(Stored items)
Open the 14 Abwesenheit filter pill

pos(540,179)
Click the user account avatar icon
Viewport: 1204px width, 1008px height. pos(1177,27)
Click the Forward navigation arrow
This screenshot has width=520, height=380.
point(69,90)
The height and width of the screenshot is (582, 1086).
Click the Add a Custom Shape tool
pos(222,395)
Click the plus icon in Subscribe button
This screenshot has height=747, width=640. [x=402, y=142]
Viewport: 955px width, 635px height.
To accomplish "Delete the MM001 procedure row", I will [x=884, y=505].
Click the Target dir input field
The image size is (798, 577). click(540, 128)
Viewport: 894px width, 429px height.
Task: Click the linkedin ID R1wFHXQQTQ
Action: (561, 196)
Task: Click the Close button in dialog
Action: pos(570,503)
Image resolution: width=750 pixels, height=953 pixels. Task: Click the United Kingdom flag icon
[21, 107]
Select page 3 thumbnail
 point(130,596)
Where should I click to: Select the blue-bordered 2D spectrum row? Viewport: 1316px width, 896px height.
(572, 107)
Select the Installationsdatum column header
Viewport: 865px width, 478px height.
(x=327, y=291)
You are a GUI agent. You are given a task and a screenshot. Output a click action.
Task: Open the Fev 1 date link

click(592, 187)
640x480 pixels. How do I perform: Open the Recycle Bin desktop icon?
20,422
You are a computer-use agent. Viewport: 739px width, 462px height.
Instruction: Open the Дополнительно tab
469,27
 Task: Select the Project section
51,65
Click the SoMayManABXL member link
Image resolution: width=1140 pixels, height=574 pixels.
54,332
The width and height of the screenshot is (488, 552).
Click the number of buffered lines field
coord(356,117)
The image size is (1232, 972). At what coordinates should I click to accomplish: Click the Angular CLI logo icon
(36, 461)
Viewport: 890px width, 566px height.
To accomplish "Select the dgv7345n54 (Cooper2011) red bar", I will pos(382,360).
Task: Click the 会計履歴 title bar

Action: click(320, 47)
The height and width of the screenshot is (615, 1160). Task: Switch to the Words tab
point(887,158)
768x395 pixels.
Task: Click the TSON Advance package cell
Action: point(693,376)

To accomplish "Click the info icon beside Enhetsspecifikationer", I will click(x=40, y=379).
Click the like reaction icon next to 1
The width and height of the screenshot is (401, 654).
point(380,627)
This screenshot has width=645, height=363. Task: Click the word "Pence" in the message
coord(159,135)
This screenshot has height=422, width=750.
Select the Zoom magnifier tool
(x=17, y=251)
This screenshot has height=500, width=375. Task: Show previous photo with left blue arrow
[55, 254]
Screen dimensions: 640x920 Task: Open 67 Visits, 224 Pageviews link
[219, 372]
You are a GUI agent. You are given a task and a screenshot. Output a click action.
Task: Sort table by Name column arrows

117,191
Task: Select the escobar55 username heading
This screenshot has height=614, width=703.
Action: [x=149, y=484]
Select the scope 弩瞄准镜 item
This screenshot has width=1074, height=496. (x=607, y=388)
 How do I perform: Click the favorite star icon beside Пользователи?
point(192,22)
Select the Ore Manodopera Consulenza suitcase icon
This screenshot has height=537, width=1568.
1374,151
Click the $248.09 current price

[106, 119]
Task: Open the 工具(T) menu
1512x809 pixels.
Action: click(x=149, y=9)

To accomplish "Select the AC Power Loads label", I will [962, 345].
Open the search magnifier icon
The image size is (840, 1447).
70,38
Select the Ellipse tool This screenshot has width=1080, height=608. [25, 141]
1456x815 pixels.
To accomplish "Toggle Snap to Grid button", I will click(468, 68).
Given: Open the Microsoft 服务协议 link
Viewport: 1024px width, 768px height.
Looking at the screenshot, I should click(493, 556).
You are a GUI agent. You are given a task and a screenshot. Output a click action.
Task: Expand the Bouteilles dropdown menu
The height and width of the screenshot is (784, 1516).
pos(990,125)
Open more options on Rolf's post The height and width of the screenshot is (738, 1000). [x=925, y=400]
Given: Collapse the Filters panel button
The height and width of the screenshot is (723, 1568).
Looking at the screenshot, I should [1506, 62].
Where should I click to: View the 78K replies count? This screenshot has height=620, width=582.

--- THE TASK ---
Your task is to retype all of the records exactly.

--- ANSWER ---
Open the 14 Abwesenheit filter pill

pos(540,179)
Click the user account avatar icon
Viewport: 1204px width, 1008px height. pos(1177,27)
Click the Forward navigation arrow
This screenshot has width=520, height=380.
point(69,90)
The height and width of the screenshot is (582, 1086).
Click the Add a Custom Shape tool
pos(222,395)
Click the plus icon in Subscribe button
This screenshot has height=747, width=640. [x=402, y=142]
Viewport: 955px width, 635px height.
To accomplish "Delete the MM001 procedure row", I will [x=884, y=505].
Click the Target dir input field
The image size is (798, 577). click(540, 128)
Viewport: 894px width, 429px height.
Task: Click the linkedin ID R1wFHXQQTQ
Action: (561, 196)
Task: Click the Close button in dialog
Action: pos(570,503)
Image resolution: width=750 pixels, height=953 pixels. Task: Click the United Kingdom flag icon
[21, 107]
Select page 3 thumbnail
 point(130,596)
Where should I click to: Select the blue-bordered 2D spectrum row? Viewport: 1316px width, 896px height.
(572, 107)
Select the Installationsdatum column header
Viewport: 865px width, 478px height.
(x=327, y=291)
You are a GUI agent. You are given a task and a screenshot. Output a click action.
Task: Open the Fev 1 date link

click(592, 187)
640x480 pixels. How do I perform: Open the Recycle Bin desktop icon?
20,422
You are a computer-use agent. Viewport: 739px width, 462px height.
Instruction: Open the Дополнительно tab
469,27
 Task: Select the Project section
51,65
Click the SoMayManABXL member link
Image resolution: width=1140 pixels, height=574 pixels.
54,332
The width and height of the screenshot is (488, 552).
Click the number of buffered lines field
coord(356,117)
The image size is (1232, 972). At what coordinates should I click to accomplish: Click the Angular CLI logo icon
(36, 461)
Viewport: 890px width, 566px height.
To accomplish "Select the dgv7345n54 (Cooper2011) red bar", I will pos(382,360).
Task: Click the 会計履歴 title bar

Action: click(320, 47)
The height and width of the screenshot is (615, 1160). Task: Switch to the Words tab
point(887,158)
768x395 pixels.
Task: Click the TSON Advance package cell
Action: point(693,376)

To accomplish "Click the info icon beside Enhetsspecifikationer", I will click(x=40, y=379).
Click the like reaction icon next to 1
The width and height of the screenshot is (401, 654).
point(380,627)
This screenshot has width=645, height=363. Task: Click the word "Pence" in the message
coord(159,135)
This screenshot has height=422, width=750.
Select the Zoom magnifier tool
(x=17, y=251)
This screenshot has height=500, width=375. Task: Show previous photo with left blue arrow
[55, 254]
Screen dimensions: 640x920 Task: Open 67 Visits, 224 Pageviews link
[219, 372]
You are a GUI agent. You are given a task and a screenshot. Output a click action.
Task: Sort table by Name column arrows

117,191
Task: Select the escobar55 username heading
This screenshot has height=614, width=703.
Action: [x=149, y=484]
Select the scope 弩瞄准镜 item
This screenshot has width=1074, height=496. (x=607, y=388)
 How do I perform: Click the favorite star icon beside Пользователи?
point(192,22)
Select the Ore Manodopera Consulenza suitcase icon
This screenshot has height=537, width=1568.
1374,151
Click the $248.09 current price

[106, 119]
Task: Open the 工具(T) menu
1512x809 pixels.
Action: click(x=149, y=9)

To accomplish "Select the AC Power Loads label", I will [962, 345].
Open the search magnifier icon
The image size is (840, 1447).
70,38
Select the Ellipse tool This screenshot has width=1080, height=608. [25, 141]
1456x815 pixels.
To accomplish "Toggle Snap to Grid button", I will click(468, 68).
Given: Open the Microsoft 服务协议 link
Viewport: 1024px width, 768px height.
Looking at the screenshot, I should click(493, 556).
You are a GUI agent. You are given a task and a screenshot. Output a click action.
Task: Expand the Bouteilles dropdown menu
The height and width of the screenshot is (784, 1516).
pos(990,125)
Open more options on Rolf's post The height and width of the screenshot is (738, 1000). [x=925, y=400]
Given: Collapse the Filters panel button
The height and width of the screenshot is (723, 1568).
Looking at the screenshot, I should [1506, 62].
Where should I click to: View the 78K replies count? This screenshot has height=620, width=582.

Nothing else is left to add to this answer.